Featherproof Books, a small independent publisher in Chicago, says it has been hurt by the demise of Borders. Yet sales are still growing and the company is expanding. “We fly low, so the big industry shifts don’t affect us,” says Zach Dodson, the publisher’s founder. “People love books, they love reading and writing. Those activities will still take place.”

At Poetry, a monthly journal that turns 100 next year, circulation has tripled to 30,000 since 2002—a big number for any literary magazine, particularly one devoted to poetry. Its revamped website claims approximately 5m unique users annually. But Poetry is in a rare position, having received a gift worth some $200m pledged in 2002 by Ruth Lilly, a pharmaceutical heiress. Many literary journals are struggling, especially after budget cuts at the universities that tend to fund them. Still, some 1,000 literary magazines in America are “thriving”, according to the Council of Literary Magazines and Presses. This is more important than it sounds. Though literary journals are often seen as too esoteric to be relevant, they regularly discover and publish emerging authors. Salamander, for example, published early short stories from an unknown writer named Jhumpa Lahiri, who then went on to win a Pulitzer.

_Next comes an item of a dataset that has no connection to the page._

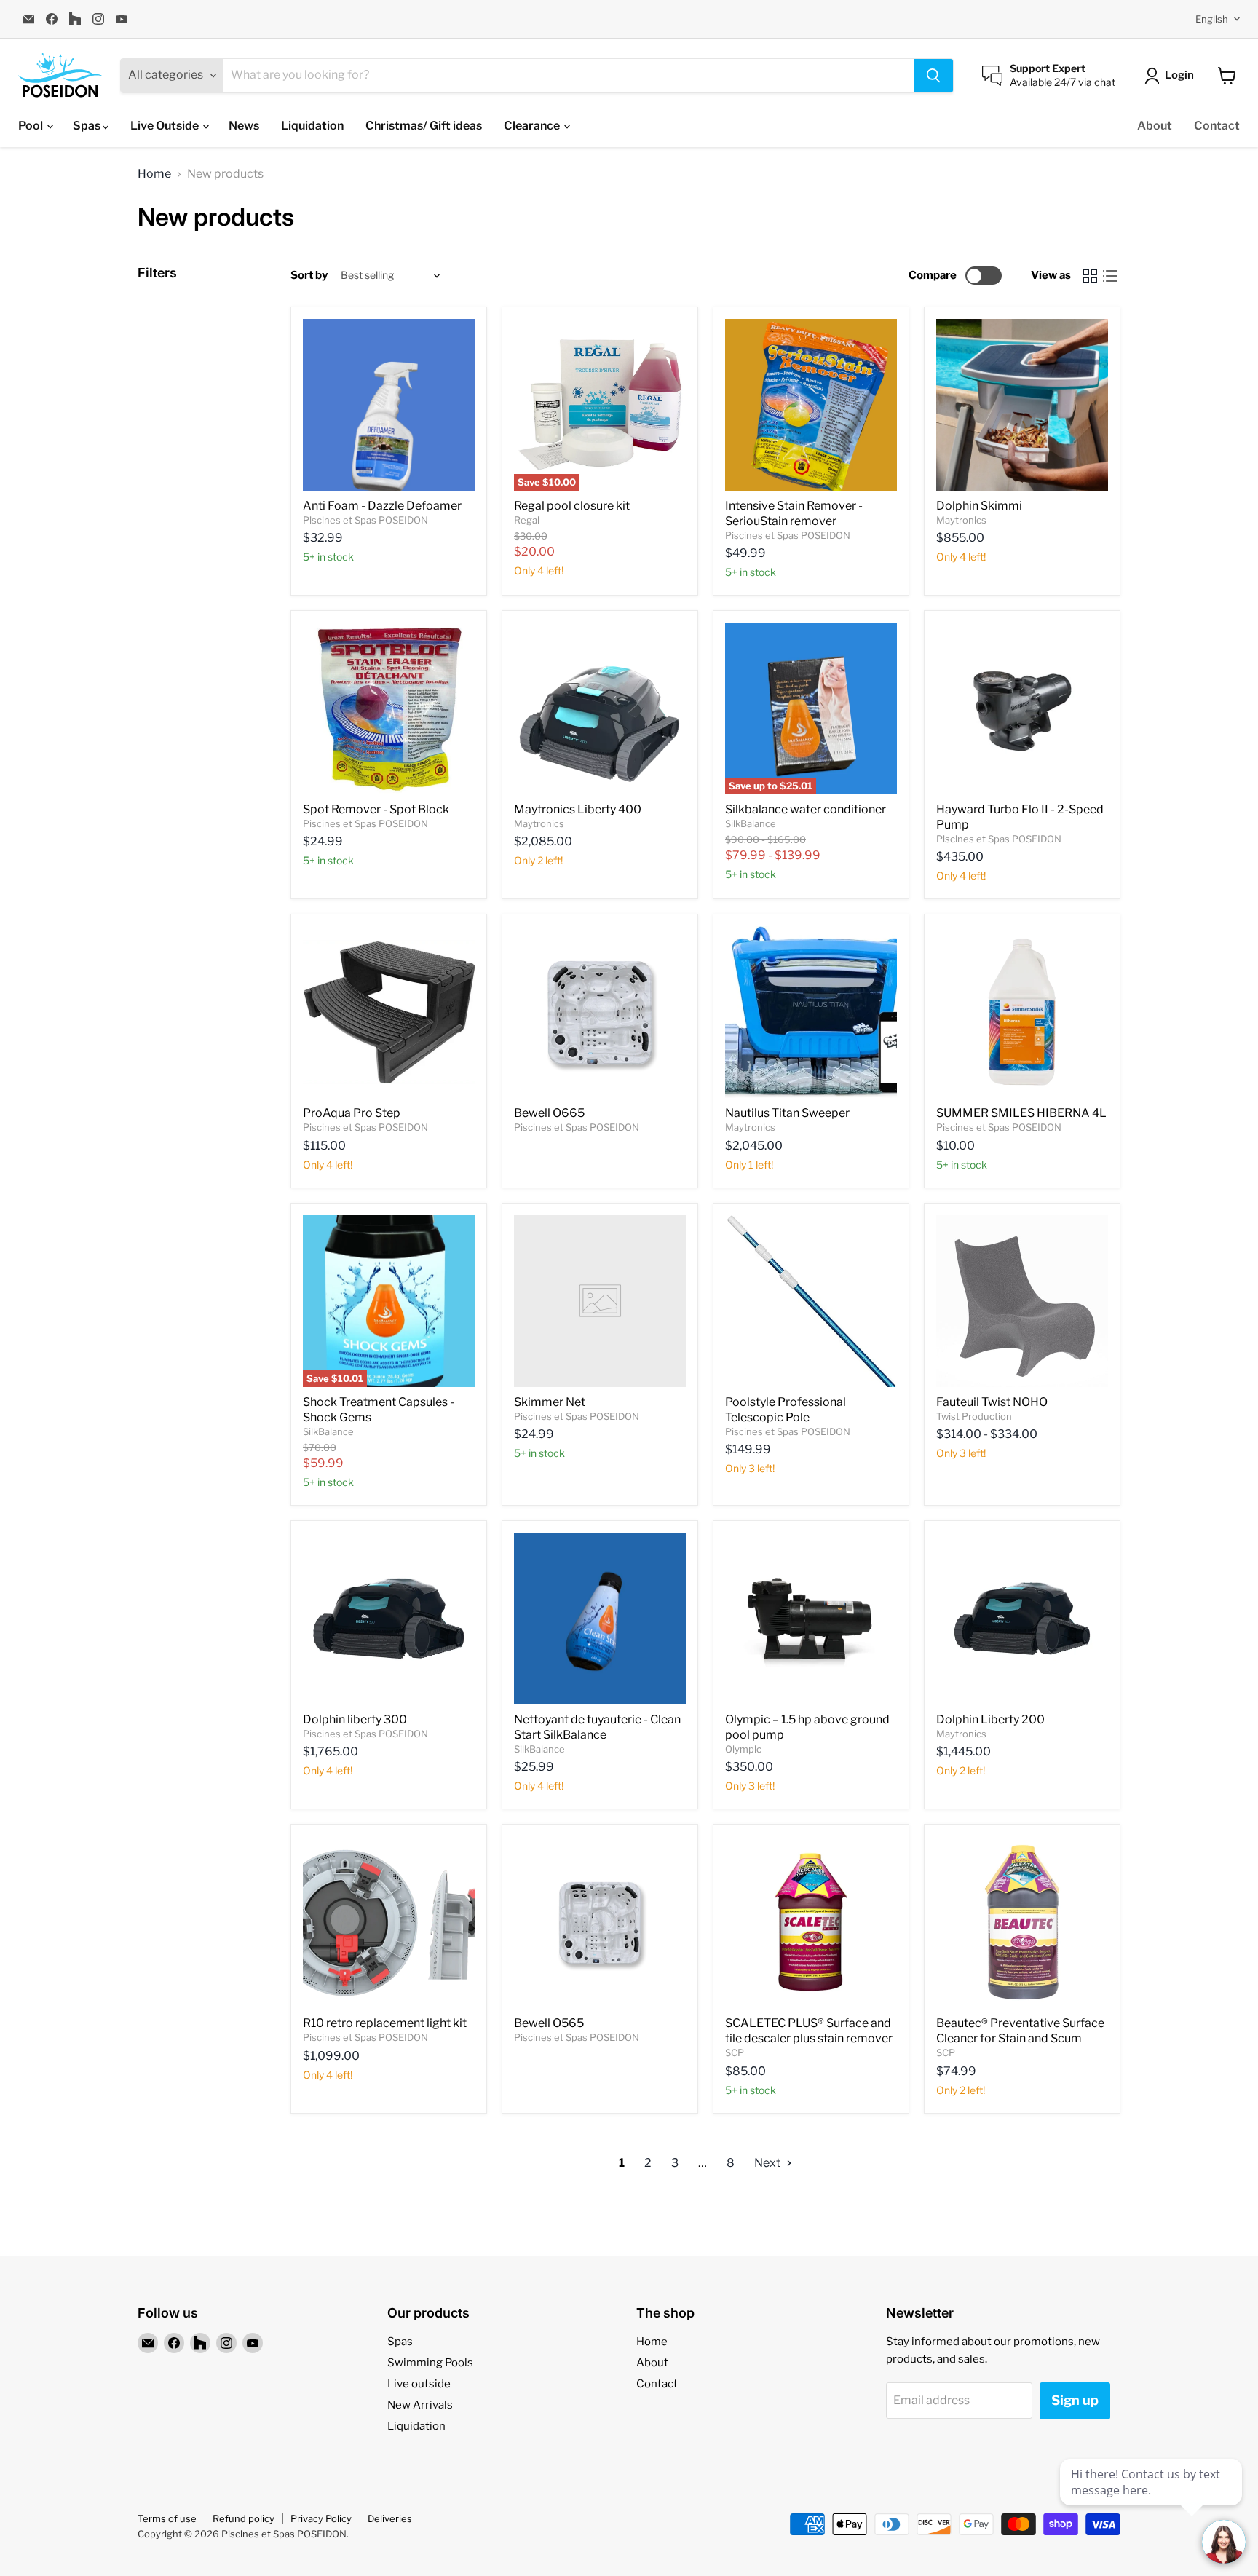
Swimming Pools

The digital age presents an opportunity for literary publishers, which are smaller and nimbler than large, mainstream ones. “They have more freedom to experiment in the digital domain,” said Jamie Schwartz, managing director of the council.

Despite these digital promises, the Printers’ Ball was a place where nostalgia could reign. In one corner, partygoers were incredibly keen to soak a Kindle e-reader in a dunking contraption resembling a guillotine. “I resent Kindles for contributing to the decline of print media,” complained one e-dunker. Those who chose to dunk a print book instead were practical about it. “It was ‘Tess of the d’Urbervilles’,” explained one. “The Kindle is the future,” said another.